The first thing I see in every individual inventors' face ("individual inventor" is opposed to a "corporate inventor") is the combination of excitement about their invention and their confusion on whom they should trust.

I recently read a NY Times article titled, "If Moms Can't Find It, They Invent It."  The article tells the story of a mom inventor who now runs a consulting agency (Mom Invented(R)) for other mom inventors.  (Note: I have no experience with any of the businesses mentioned in the article.)

The mom in the article discusses how, previously, there were no road maps for bringing a product to the market. 

Knowing who to trust is the first problem every individual inventor will face.

Unfortunately, before meeting me, many of my clients fell victim to an unscrupulous invention promotion companies.  The scam goes like this.  Call now for your free inventors kit, is followed by a sales pitch involving a market analysis, and maybe a patent search.  After spending $10,000+ dollars with the invention promoter, the inventor has little to show for it: no product, no patent, and ultimately, no profit.

The United States Patent and Trademark Office (USPTO) provides the Inventor's Assistance Center (IAC), a resource for inventors to learn about the patent process.  The IAC includes a web page devoted to scam prevention.  The Federal Trade Commission (FTC) also provides a guide to Avoiding Scams involving Invention Promotion Firms.   The USPTO runs a forum for inventors to post complaints about invention promotion companies and for the companies to post replies.

The hard truth is that anyone who tells you that selling a product will be easy is probably trading on your confidence in your own invention. 

In the end, I tell my clients that succeeding in business has little to do with the level of innovation embodied by their invention.  Rather, the success depends on the inventor's tenacity and business acumen.

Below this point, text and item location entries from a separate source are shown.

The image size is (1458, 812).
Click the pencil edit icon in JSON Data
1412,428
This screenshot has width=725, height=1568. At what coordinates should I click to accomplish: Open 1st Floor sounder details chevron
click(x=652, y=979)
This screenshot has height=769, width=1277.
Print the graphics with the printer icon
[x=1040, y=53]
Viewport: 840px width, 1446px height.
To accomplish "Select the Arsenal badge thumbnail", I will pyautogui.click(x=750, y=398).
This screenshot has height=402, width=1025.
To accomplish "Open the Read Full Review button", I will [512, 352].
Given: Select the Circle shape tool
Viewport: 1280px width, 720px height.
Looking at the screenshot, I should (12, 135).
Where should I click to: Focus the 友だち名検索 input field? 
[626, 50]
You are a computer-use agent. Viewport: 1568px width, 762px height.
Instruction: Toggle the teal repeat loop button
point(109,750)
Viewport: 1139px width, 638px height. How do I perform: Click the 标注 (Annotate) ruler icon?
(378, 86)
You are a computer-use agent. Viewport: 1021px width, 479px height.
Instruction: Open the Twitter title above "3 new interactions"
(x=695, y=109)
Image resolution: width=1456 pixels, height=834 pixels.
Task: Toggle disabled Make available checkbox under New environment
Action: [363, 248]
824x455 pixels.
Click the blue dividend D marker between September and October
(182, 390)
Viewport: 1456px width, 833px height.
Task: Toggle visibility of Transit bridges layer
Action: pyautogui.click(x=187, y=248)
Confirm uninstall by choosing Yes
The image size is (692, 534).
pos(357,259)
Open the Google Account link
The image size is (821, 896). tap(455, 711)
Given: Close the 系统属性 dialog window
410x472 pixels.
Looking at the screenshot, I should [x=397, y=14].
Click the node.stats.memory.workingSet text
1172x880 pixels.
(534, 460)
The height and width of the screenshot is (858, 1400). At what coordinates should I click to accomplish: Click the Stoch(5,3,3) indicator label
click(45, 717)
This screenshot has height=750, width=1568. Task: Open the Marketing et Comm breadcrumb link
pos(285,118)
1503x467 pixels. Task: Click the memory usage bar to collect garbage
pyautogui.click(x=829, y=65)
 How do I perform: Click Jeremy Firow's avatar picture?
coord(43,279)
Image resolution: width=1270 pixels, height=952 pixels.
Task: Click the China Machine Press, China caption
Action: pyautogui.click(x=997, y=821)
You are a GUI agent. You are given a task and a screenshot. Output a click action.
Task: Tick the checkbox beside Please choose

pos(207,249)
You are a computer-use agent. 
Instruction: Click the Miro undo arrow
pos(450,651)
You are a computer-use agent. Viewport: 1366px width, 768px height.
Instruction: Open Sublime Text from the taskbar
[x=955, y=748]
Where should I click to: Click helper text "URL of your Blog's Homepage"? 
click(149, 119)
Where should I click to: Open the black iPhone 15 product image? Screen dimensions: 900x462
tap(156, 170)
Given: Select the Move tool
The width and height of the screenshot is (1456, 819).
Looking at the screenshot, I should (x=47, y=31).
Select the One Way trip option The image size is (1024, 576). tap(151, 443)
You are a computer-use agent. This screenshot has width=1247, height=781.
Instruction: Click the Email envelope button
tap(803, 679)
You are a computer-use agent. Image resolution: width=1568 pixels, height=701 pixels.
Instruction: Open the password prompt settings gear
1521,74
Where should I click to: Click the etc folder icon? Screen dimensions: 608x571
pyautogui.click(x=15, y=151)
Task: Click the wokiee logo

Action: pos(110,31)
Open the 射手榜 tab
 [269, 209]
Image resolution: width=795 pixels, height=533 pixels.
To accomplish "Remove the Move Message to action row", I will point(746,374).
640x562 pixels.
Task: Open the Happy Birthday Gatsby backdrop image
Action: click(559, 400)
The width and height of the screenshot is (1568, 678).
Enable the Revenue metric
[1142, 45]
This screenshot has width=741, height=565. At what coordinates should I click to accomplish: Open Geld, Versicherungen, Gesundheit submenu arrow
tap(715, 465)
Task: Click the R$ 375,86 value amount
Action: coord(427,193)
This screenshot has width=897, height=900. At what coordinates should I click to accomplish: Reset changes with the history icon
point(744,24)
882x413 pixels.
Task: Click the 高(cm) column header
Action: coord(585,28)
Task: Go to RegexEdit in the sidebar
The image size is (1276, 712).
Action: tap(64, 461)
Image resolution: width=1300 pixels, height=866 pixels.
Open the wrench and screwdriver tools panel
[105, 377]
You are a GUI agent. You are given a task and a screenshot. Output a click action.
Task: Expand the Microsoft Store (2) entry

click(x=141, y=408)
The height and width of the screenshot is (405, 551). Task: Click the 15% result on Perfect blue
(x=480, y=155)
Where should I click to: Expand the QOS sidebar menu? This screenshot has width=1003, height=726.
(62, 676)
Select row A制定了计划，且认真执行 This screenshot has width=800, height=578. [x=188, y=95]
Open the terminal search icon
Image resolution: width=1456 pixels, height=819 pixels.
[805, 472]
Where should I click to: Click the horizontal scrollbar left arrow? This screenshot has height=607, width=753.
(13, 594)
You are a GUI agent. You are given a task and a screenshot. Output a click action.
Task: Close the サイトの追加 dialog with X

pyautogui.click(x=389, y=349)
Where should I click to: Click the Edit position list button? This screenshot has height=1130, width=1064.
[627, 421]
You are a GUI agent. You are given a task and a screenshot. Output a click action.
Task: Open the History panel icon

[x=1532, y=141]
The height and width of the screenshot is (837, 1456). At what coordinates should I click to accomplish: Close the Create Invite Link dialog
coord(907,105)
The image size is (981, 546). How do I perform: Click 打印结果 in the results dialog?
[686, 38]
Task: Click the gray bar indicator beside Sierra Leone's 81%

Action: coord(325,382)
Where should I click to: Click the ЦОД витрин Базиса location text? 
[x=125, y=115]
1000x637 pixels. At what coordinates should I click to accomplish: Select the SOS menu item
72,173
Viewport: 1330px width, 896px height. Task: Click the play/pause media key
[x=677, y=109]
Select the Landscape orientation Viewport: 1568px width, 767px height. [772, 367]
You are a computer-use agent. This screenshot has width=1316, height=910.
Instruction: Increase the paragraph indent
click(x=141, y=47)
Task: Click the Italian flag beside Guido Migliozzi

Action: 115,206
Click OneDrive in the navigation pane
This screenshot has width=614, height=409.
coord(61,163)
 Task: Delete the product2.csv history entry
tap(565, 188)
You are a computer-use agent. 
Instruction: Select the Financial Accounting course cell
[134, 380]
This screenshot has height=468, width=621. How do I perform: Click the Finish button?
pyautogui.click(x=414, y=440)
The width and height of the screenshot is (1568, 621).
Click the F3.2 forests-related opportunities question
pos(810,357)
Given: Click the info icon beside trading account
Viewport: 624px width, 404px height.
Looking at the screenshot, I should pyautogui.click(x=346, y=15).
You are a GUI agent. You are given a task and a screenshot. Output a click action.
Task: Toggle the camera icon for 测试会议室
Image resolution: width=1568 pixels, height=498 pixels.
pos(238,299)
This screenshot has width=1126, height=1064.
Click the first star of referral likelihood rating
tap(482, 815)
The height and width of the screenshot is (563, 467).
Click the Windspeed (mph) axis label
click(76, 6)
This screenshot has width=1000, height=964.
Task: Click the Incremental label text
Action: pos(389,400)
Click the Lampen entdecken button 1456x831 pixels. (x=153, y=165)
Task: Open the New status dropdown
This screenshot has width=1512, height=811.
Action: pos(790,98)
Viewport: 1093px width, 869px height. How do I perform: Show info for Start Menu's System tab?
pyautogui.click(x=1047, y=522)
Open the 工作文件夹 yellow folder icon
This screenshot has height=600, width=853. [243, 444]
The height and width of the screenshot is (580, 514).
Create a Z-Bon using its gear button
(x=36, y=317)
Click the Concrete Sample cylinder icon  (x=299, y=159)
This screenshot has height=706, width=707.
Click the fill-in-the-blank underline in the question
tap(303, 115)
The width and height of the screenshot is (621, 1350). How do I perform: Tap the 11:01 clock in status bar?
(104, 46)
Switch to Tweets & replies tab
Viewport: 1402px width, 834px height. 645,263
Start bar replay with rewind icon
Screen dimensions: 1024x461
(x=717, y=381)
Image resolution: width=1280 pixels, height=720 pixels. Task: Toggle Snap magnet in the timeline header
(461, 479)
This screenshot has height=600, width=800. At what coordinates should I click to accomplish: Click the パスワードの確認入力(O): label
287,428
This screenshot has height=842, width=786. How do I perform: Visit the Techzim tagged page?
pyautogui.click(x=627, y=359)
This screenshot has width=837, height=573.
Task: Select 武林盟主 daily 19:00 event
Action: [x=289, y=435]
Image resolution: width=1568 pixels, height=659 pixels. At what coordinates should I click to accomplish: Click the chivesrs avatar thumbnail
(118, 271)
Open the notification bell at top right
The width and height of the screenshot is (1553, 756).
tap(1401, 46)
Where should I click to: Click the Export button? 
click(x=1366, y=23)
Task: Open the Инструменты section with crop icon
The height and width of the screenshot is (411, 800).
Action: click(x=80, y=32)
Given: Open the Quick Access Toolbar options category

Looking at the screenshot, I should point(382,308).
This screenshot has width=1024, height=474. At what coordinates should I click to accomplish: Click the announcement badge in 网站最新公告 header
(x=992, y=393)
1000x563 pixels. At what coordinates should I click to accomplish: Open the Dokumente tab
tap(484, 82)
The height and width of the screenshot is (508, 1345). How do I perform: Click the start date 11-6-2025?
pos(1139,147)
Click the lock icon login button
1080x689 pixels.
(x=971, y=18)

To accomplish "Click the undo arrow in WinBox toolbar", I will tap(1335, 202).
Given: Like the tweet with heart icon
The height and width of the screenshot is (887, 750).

To avoid the problems of invention promotion companies, the USPTO recommends that inventors always deal with a registered patent attorney or registered patent agent.  Registered practitioners have passed the USPTO's patent bar exam and must follow the USPTO's code of ethics.  The Florida Bar offers the addition certification of "Florida Bar Board Certified Intellectual Property Attorney" which is based on the lawyer's knowledge, expertise, and peer review.